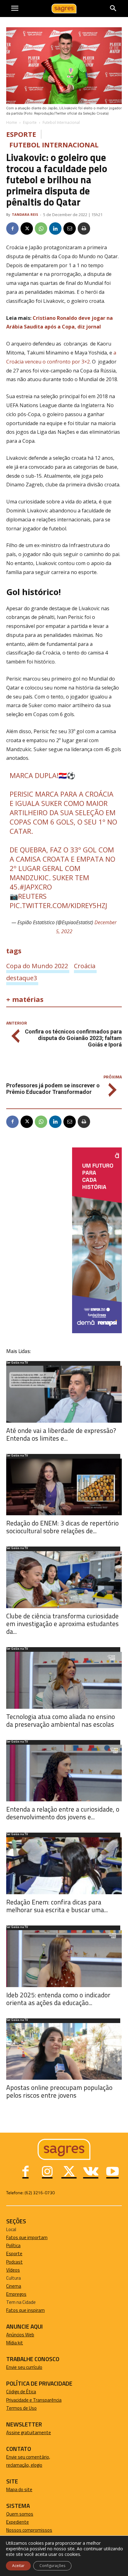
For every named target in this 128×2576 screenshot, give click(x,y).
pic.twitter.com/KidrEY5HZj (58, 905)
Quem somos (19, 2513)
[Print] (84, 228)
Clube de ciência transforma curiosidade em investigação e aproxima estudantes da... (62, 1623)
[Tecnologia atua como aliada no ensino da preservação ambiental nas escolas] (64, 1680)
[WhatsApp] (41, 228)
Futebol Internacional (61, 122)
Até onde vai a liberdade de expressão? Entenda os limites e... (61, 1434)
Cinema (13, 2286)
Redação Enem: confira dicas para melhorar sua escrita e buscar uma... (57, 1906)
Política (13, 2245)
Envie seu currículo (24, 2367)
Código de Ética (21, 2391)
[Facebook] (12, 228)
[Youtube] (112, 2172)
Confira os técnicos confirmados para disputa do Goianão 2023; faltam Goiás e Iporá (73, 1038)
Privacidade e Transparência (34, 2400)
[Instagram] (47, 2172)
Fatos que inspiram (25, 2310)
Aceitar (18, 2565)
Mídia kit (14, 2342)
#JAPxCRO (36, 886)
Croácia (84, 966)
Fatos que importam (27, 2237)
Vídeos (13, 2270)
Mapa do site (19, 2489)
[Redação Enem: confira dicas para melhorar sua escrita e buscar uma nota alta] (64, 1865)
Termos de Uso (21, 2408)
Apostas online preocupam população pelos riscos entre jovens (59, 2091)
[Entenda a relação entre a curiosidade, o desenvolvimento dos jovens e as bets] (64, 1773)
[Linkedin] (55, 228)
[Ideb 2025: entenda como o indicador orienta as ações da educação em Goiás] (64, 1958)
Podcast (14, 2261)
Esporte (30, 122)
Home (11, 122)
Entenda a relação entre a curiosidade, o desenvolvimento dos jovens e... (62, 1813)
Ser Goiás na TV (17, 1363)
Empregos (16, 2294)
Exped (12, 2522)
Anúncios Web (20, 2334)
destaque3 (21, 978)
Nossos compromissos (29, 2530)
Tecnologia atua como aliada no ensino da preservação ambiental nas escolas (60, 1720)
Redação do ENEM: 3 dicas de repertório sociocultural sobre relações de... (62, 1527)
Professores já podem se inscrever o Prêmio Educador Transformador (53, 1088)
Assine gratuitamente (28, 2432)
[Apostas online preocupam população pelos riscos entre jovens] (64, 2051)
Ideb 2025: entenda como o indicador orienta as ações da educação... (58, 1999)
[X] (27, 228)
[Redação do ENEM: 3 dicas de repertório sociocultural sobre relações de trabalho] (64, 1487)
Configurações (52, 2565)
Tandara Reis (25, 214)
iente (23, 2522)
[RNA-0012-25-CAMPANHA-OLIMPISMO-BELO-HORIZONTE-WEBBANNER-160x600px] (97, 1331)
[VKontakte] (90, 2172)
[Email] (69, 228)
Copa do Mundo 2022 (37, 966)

--

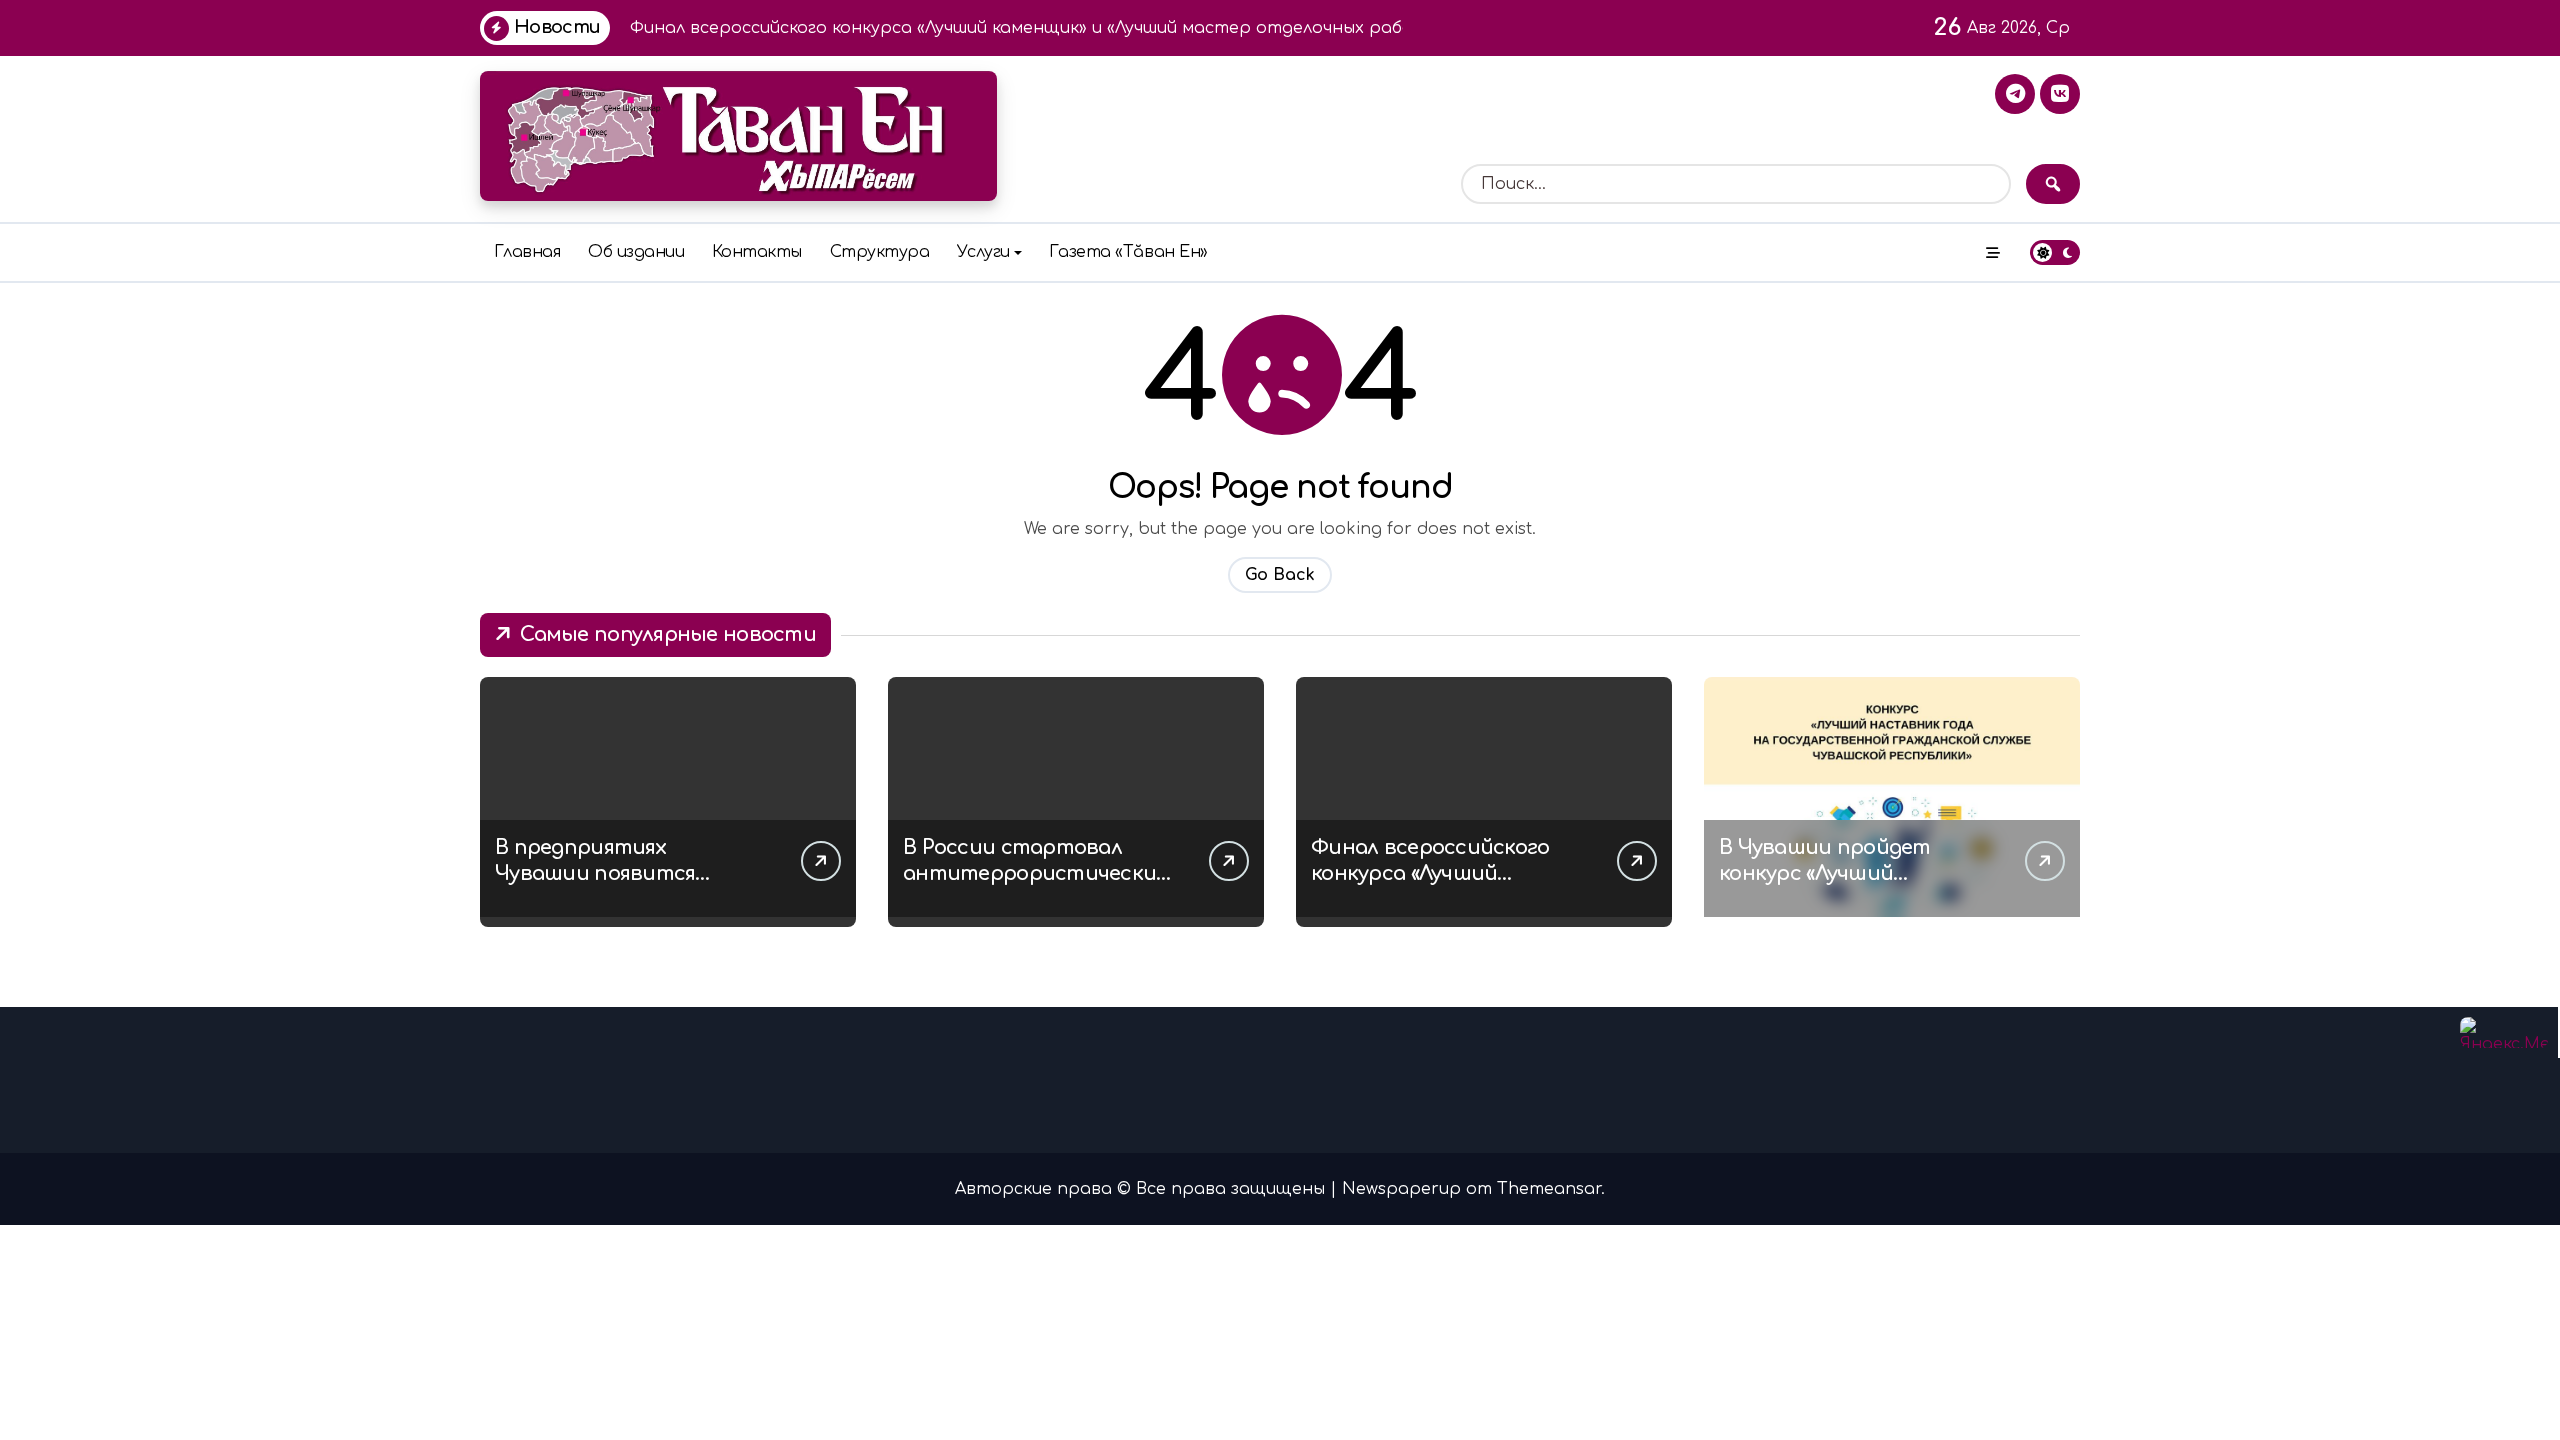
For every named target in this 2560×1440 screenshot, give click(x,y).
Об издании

--

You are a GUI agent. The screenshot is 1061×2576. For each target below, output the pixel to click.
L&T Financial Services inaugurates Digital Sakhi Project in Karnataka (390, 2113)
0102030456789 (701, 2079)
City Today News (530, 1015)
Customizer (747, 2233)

Task prompt
Among the records above, repeat exactly the line with "For every named target in this 128×2576", the line with "Cinema (13, 2286)", and every line in between, and only those.

Reply to the exercise
For every named target in this 128×2576 screenshot, give click(x,y).
pic.twitter.com/KidrEY5HZj (58, 905)
Quem somos (19, 2513)
[Print] (84, 228)
Clube de ciência transforma curiosidade em investigação e aproxima estudantes da... (62, 1623)
[Tecnologia atua como aliada no ensino da preservação ambiental nas escolas] (64, 1680)
[WhatsApp] (41, 228)
Futebol Internacional (61, 122)
Até onde vai a liberdade de expressão? Entenda os limites e... (61, 1434)
Cinema (13, 2286)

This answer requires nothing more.